A non-zero drift_count (or any deterministic: false without a matching nondeterministic_reason) is a release blocker. Run the harness with --stages=<offending-stage> to bisect, then fix the underlying source of drift (timestamp embed, file-order non-determinism, embedded GUID).

In CI, the determinism check runs as a fan-out matrix that doubles as the build step. Each shard validates one platform's targets and uploads its byte-stable dist/ under dist-<shard>; the downstream release: job downloads every shard's preserved dist and runs anodize release --publish-only against the merged tree. The release proceeds only when every shard passes. Anodizer's own release workflow uses this shape:

jobs:
  determinism-check:
    name: Determinism Harness (${{ matrix.shard }})
    strategy:
      fail-fast: false
      matrix:
        include:
          - { os: ubuntu-latest,  shard: ubuntu-latest,    targets: '' }
          - { os: macos-latest,   shard: macos-latest,     targets: '' }
          - { os: windows-latest, shard: windows-x86_64,   targets: 'x86_64-pc-windows-msvc' }
          - { os: windows-latest, shard: windows-aarch64,  targets: 'aarch64-pc-windows-msvc' }
    runs-on: ${{ matrix.os }}
    steps:
      - uses: actions/checkout@v4
      - uses: tj-smith47/anodizer-action@v1
        with:
          determinism: true
          determinism-targets: ${{ matrix.targets }}
          preserve-dist: 'true'
          shard-label: ${{ matrix.shard }}
      - name: Upload dist artifacts
        if: success()
        uses: actions/upload-artifact@v4
        with:
          name: dist-${{ matrix.shard }}
          path: preserved-dist/
          if-no-files-found: error
      - name: Upload determinism report
        if: always()
        uses: actions/upload-artifact@v4
        with:
          name: determinism-${{ matrix.shard }}
          path: |
            dist/run-*/determinism.json
            dist/run-*/drift-bins/**

  release:
    needs: determinism-check
    runs-on: ubuntu-latest
    steps:
      - uses: actions/checkout@v4
        with: { fetch-depth: 0 }
      - uses: actions/download-artifact@v4
        with:
          path: dist/
          pattern: dist-*
          merge-multiple: true
      - uses: tj-smith47/anodizer-action@v1
        with:
          args: release --publish-only
        env:
          GITHUB_TOKEN: ${{ secrets.GH_PAT }}

Windows is split per-target because it's the slowest platform; pinning each shard to a single MSVC triple halves wall-clock on the critical path. Linux and macOS run their full target list in a single shard because both complete inside the Windows envelope.
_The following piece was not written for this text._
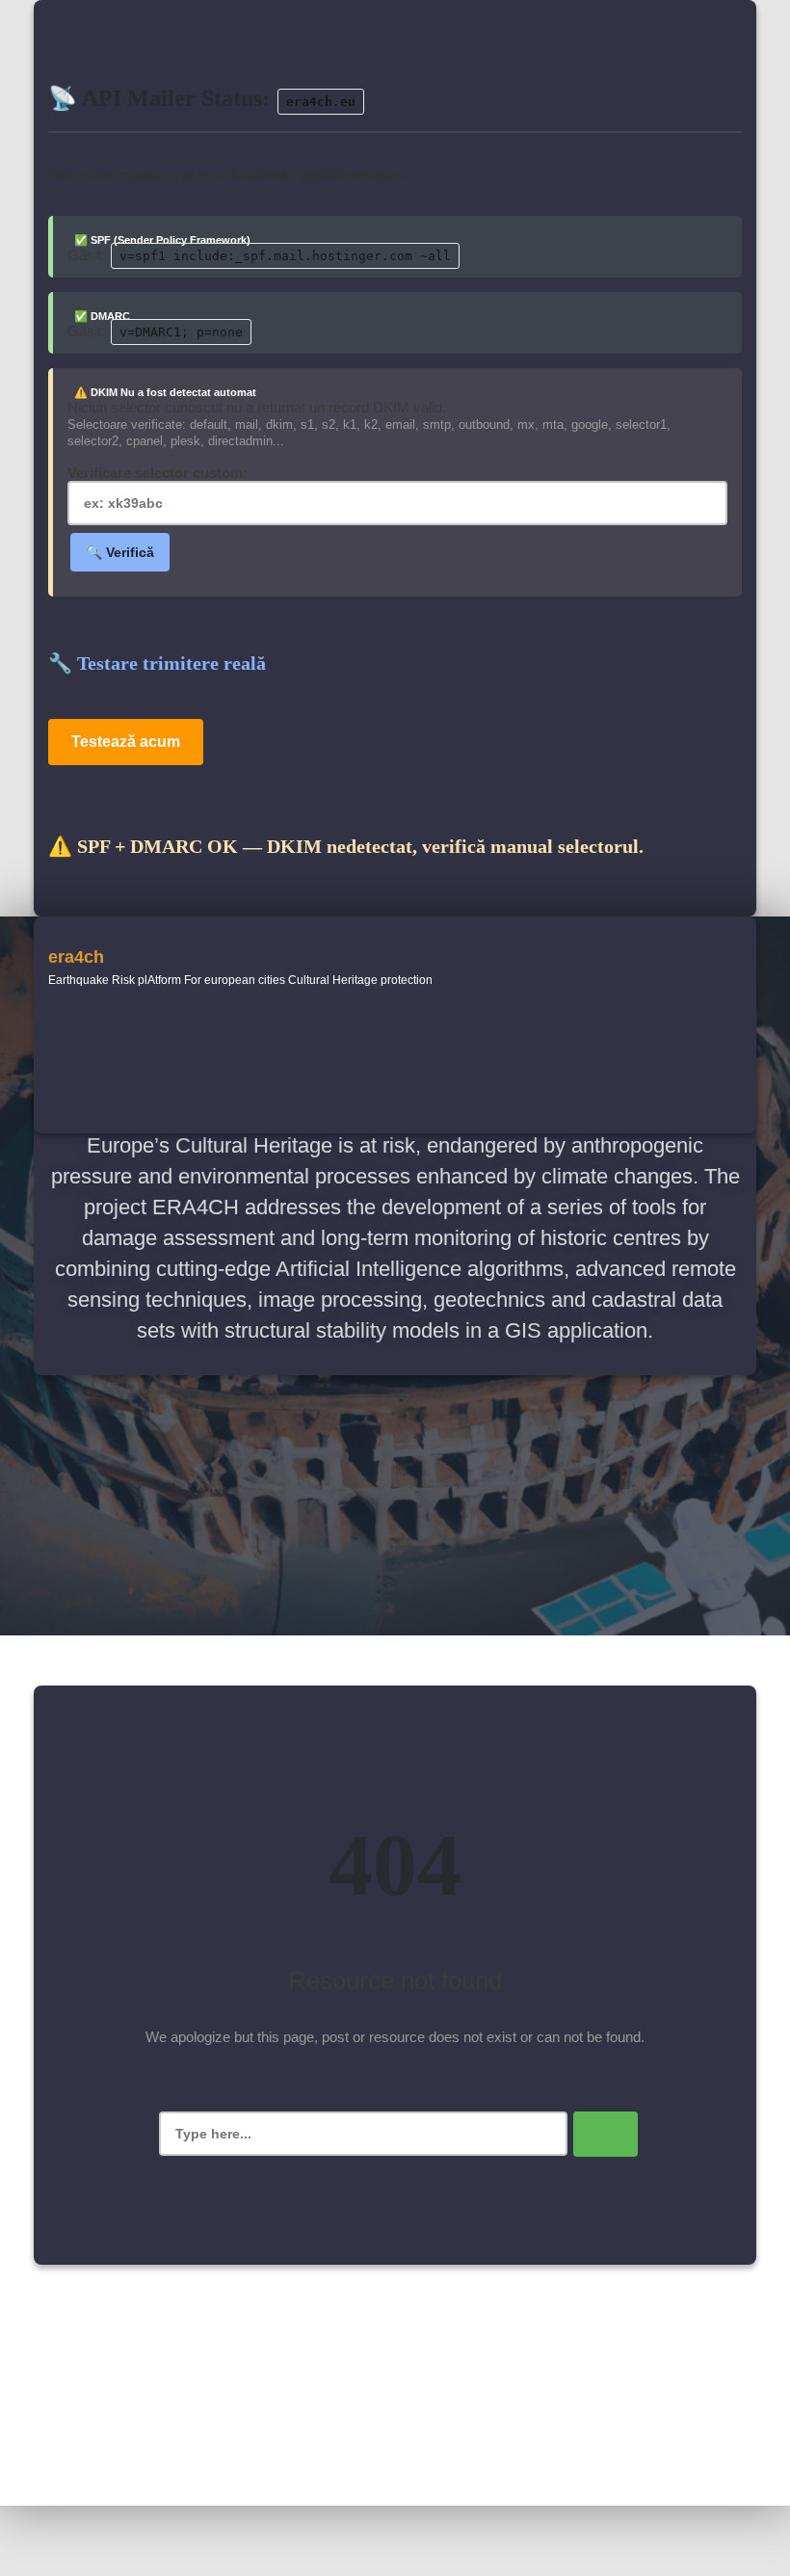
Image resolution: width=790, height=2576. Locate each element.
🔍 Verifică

determinism-targets: '' lets the action pick the targets matching RUNNER_OS from .anodizer.yaml's configured target list. An explicit value overrides that selection for the shard.
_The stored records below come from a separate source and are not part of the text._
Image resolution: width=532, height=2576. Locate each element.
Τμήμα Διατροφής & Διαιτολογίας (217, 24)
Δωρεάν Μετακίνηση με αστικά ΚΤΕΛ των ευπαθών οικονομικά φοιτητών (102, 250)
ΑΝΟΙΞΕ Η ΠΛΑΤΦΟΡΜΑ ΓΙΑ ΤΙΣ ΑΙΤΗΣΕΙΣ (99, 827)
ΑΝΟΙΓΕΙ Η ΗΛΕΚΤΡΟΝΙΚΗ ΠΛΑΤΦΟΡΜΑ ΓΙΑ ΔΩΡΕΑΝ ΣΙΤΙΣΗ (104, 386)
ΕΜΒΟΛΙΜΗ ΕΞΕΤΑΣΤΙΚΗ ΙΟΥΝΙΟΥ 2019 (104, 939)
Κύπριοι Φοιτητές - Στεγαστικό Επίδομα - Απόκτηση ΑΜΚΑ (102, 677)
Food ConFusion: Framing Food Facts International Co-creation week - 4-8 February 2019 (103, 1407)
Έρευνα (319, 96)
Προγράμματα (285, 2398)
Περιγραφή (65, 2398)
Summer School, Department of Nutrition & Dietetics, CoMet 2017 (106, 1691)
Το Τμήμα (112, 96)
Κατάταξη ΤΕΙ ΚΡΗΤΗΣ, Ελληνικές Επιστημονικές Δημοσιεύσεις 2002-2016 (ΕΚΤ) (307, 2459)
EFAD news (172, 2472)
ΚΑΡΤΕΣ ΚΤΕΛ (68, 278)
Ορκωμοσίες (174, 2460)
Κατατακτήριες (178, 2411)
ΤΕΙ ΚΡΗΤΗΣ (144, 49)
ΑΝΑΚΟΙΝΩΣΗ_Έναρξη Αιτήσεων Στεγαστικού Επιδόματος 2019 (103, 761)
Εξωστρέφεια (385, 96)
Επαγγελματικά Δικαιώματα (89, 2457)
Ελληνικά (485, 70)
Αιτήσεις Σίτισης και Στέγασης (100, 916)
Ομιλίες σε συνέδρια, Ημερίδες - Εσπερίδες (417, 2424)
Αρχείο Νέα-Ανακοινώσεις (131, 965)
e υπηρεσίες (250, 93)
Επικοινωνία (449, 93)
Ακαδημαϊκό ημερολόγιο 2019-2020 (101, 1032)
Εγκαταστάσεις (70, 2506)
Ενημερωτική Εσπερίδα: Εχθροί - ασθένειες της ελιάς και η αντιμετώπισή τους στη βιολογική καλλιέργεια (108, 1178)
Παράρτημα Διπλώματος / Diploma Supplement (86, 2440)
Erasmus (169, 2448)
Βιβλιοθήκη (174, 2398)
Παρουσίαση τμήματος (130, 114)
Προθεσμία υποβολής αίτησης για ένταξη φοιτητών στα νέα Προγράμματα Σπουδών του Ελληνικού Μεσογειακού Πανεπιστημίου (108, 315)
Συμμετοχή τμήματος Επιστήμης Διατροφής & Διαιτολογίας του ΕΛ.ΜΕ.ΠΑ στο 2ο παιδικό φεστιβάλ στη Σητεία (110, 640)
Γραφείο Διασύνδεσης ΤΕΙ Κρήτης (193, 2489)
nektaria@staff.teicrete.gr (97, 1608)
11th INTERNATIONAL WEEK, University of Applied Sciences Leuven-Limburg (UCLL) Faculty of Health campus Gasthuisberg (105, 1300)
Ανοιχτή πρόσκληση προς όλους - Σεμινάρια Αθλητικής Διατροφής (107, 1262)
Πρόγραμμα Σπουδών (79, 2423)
preserve-dist: 'true' reuses the harness's run-0 dist as the release's build output, eliminating a recompile pass. shard-label is required because merge-multiple: true would otherwise collide each shard's context.json / artifacts.json on the consumer side.

PR builds run the same harness with a fast advisory subset (--stages=archive,sbom,sign,checksum) on a single Linux shard via the action's determinism-stages input.